• Task to carry out: All of the data beneath this instruction is to be transcribed word for word.

..............................

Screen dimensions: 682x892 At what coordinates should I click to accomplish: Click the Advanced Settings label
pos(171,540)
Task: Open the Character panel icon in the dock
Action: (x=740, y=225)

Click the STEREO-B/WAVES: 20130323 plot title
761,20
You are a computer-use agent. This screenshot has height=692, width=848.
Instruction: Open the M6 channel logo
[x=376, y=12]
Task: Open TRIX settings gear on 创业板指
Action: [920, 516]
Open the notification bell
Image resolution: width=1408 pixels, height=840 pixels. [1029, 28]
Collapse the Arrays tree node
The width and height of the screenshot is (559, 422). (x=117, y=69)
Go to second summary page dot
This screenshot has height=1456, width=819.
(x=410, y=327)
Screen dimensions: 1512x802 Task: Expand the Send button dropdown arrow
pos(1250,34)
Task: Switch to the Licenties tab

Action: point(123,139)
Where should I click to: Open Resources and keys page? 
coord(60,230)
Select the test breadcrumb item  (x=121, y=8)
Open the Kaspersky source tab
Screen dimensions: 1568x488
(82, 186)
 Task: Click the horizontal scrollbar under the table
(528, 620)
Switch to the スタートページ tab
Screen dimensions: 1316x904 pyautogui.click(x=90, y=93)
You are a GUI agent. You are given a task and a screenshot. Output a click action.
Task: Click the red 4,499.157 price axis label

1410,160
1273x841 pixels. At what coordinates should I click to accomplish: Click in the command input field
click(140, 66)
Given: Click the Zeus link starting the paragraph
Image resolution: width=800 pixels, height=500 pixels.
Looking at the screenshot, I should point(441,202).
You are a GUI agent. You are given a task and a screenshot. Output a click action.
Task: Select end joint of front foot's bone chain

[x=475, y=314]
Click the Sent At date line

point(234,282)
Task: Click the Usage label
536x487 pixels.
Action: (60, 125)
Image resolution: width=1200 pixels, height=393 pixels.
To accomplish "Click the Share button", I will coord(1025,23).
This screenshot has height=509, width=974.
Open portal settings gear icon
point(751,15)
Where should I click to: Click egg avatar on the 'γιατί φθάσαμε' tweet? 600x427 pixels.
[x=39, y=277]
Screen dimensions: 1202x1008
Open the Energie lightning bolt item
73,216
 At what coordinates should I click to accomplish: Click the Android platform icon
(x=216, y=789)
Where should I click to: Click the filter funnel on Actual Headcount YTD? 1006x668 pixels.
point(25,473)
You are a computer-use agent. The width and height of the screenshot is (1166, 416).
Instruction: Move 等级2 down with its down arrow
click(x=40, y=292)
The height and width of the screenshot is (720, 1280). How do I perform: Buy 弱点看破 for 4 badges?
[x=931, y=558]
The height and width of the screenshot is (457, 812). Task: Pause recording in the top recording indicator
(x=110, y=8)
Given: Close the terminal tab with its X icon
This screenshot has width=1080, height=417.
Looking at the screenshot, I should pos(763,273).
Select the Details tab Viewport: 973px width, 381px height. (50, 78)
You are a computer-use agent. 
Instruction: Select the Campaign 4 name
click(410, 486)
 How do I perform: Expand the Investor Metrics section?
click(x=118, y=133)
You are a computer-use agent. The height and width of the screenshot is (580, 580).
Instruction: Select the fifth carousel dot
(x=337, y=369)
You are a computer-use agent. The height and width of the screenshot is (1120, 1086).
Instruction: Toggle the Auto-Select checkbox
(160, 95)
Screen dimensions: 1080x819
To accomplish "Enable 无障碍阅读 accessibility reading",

..............................

• Exercise output:
Screen dimensions: 682x892 At what coordinates should I click to accomplish: Click the Advanced Settings label
pos(171,540)
Task: Open the Character panel icon in the dock
Action: (x=740, y=225)

Click the STEREO-B/WAVES: 20130323 plot title
761,20
You are a computer-use agent. This screenshot has height=692, width=848.
Instruction: Open the M6 channel logo
[x=376, y=12]
Task: Open TRIX settings gear on 创业板指
Action: [920, 516]
Open the notification bell
Image resolution: width=1408 pixels, height=840 pixels. [1029, 28]
Collapse the Arrays tree node
The width and height of the screenshot is (559, 422). (x=117, y=69)
Go to second summary page dot
This screenshot has height=1456, width=819.
(x=410, y=327)
Screen dimensions: 1512x802 Task: Expand the Send button dropdown arrow
pos(1250,34)
Task: Switch to the Licenties tab

Action: point(123,139)
Where should I click to: Open Resources and keys page? 
coord(60,230)
Select the test breadcrumb item  (x=121, y=8)
Open the Kaspersky source tab
Screen dimensions: 1568x488
(82, 186)
 Task: Click the horizontal scrollbar under the table
(528, 620)
Switch to the スタートページ tab
Screen dimensions: 1316x904 pyautogui.click(x=90, y=93)
You are a GUI agent. You are given a task and a screenshot. Output a click action.
Task: Click the red 4,499.157 price axis label

1410,160
1273x841 pixels. At what coordinates should I click to accomplish: Click in the command input field
click(140, 66)
Given: Click the Zeus link starting the paragraph
Image resolution: width=800 pixels, height=500 pixels.
Looking at the screenshot, I should point(441,202).
You are a GUI agent. You are given a task and a screenshot. Output a click action.
Task: Select end joint of front foot's bone chain

[x=475, y=314]
Click the Sent At date line

point(234,282)
Task: Click the Usage label
536x487 pixels.
Action: (60, 125)
Image resolution: width=1200 pixels, height=393 pixels.
To accomplish "Click the Share button", I will coord(1025,23).
This screenshot has height=509, width=974.
Open portal settings gear icon
point(751,15)
Where should I click to: Click egg avatar on the 'γιατί φθάσαμε' tweet? 600x427 pixels.
[x=39, y=277]
Screen dimensions: 1202x1008
Open the Energie lightning bolt item
73,216
 At what coordinates should I click to accomplish: Click the Android platform icon
(x=216, y=789)
Where should I click to: Click the filter funnel on Actual Headcount YTD? 1006x668 pixels.
point(25,473)
You are a computer-use agent. The width and height of the screenshot is (1166, 416).
Instruction: Move 等级2 down with its down arrow
click(x=40, y=292)
The height and width of the screenshot is (720, 1280). How do I perform: Buy 弱点看破 for 4 badges?
[x=931, y=558]
The height and width of the screenshot is (457, 812). Task: Pause recording in the top recording indicator
(x=110, y=8)
Given: Close the terminal tab with its X icon
This screenshot has width=1080, height=417.
Looking at the screenshot, I should pos(763,273).
Select the Details tab Viewport: 973px width, 381px height. (50, 78)
You are a computer-use agent. 
Instruction: Select the Campaign 4 name
click(410, 486)
 How do I perform: Expand the Investor Metrics section?
click(x=118, y=133)
You are a computer-use agent. The height and width of the screenshot is (580, 580).
Instruction: Select the fifth carousel dot
(x=337, y=369)
You are a computer-use agent. The height and width of the screenshot is (1120, 1086).
Instruction: Toggle the Auto-Select checkbox
(160, 95)
Screen dimensions: 1080x819
To accomplish "Enable 无障碍阅读 accessibility reading",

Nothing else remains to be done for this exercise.